What is required >>
Please quote exactly the opening lines of the data, from the first line to the one where "Full Spectrum CBD Oil (77, 748)" appears.

Collected data
--------------------
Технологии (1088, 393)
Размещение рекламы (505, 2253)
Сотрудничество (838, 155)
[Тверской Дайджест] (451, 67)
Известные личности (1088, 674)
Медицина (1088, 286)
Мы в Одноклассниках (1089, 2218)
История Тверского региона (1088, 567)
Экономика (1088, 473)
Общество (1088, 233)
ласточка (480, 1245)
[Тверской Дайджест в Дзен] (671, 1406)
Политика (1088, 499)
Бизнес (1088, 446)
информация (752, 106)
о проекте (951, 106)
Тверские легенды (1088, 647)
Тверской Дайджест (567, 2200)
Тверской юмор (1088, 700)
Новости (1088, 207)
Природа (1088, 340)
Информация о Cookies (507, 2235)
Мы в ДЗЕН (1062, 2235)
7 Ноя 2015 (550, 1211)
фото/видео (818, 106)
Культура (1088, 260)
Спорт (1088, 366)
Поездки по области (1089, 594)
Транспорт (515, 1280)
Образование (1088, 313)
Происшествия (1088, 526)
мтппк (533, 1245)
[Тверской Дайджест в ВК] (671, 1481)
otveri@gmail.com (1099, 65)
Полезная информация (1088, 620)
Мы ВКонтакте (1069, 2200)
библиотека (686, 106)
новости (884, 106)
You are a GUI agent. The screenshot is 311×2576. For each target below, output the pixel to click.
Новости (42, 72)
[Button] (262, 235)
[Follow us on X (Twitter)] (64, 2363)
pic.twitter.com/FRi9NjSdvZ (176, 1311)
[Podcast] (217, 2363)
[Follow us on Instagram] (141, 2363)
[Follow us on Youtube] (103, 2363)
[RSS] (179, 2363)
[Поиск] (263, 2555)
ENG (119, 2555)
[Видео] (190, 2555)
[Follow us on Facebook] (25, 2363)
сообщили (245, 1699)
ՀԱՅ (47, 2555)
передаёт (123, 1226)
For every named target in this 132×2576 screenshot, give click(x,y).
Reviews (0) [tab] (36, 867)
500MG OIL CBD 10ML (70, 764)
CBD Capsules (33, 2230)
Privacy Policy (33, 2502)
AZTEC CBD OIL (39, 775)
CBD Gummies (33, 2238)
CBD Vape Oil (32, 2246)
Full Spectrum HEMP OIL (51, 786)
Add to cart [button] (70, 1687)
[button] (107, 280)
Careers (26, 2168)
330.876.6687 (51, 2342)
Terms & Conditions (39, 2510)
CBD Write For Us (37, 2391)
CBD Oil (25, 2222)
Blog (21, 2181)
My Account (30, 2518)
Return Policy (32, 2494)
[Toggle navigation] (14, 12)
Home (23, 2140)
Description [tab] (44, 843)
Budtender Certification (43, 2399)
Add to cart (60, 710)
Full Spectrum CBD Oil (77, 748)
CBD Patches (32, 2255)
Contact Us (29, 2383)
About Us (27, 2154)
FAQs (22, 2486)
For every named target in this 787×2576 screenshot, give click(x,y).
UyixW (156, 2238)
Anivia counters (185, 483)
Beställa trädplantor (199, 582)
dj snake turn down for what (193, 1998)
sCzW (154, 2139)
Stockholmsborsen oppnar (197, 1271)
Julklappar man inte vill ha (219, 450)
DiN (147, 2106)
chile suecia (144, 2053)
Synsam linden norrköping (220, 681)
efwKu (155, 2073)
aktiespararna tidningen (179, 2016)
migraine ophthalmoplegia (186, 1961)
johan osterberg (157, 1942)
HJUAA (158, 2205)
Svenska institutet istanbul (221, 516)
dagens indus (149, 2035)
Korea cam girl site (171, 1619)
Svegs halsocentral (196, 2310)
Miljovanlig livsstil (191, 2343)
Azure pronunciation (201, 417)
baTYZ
--------------------
Response box >>
Технологии (1088, 393)
Размещение рекламы (505, 2253)
Сотрудничество (838, 155)
[Тверской Дайджест] (451, 67)
Известные личности (1088, 674)
Медицина (1088, 286)
Мы в Одноклассниках (1089, 2218)
История Тверского региона (1088, 567)
Экономика (1088, 473)
Общество (1088, 233)
ласточка (480, 1245)
[Тверской Дайджест в Дзен] (671, 1406)
Политика (1088, 499)
Бизнес (1088, 446)
информация (752, 106)
о проекте (951, 106)
Тверские легенды (1088, 647)
Тверской Дайджест (567, 2200)
Тверской юмор (1088, 700)
Новости (1088, 207)
Природа (1088, 340)
Информация о Cookies (507, 2235)
Мы в ДЗЕН (1062, 2235)
7 Ноя 2015 (550, 1211)
фото/видео (818, 106)
Культура (1088, 260)
Спорт (1088, 366)
Поездки по области (1089, 594)
Транспорт (515, 1280)
Образование (1088, 313)
Происшествия (1088, 526)
мтппк (533, 1245)
[Тверской Дайджест в ВК] (671, 1481)
otveri@gmail.com (1099, 65)
Полезная информация (1088, 620)
Мы ВКонтакте (1069, 2200)
библиотека (686, 106)
новости (884, 106)
You are a GUI agent. The screenshot is 311×2576. For each target below, output the pixel to click.
Новости (42, 72)
[Button] (262, 235)
[Follow us on X (Twitter)] (64, 2363)
pic.twitter.com/FRi9NjSdvZ (176, 1311)
[Podcast] (217, 2363)
[Follow us on Instagram] (141, 2363)
[Follow us on Youtube] (103, 2363)
[RSS] (179, 2363)
[Поиск] (263, 2555)
ENG (119, 2555)
[Видео] (190, 2555)
[Follow us on Facebook] (25, 2363)
сообщили (245, 1699)
ՀԱՅ (47, 2555)
передаёт (123, 1226)
For every named target in this 132×2576 screenshot, give click(x,y).
Reviews (0) [tab] (36, 867)
500MG OIL CBD 10ML (70, 764)
CBD Capsules (33, 2230)
Privacy Policy (33, 2502)
AZTEC CBD OIL (39, 775)
CBD Gummies (33, 2238)
CBD Vape Oil (32, 2246)
Full Spectrum HEMP OIL (51, 786)
Add to cart [button] (70, 1687)
[button] (107, 280)
Careers (26, 2168)
330.876.6687 (51, 2342)
Terms & Conditions (39, 2510)
CBD Write For Us (37, 2391)
CBD Oil (25, 2222)
Blog (21, 2181)
My Account (30, 2518)
Return Policy (32, 2494)
[Toggle navigation] (14, 12)
Home (23, 2140)
Description [tab] (44, 843)
Budtender Certification (43, 2399)
Add to cart (60, 710)
Full Spectrum CBD Oil (77, 748)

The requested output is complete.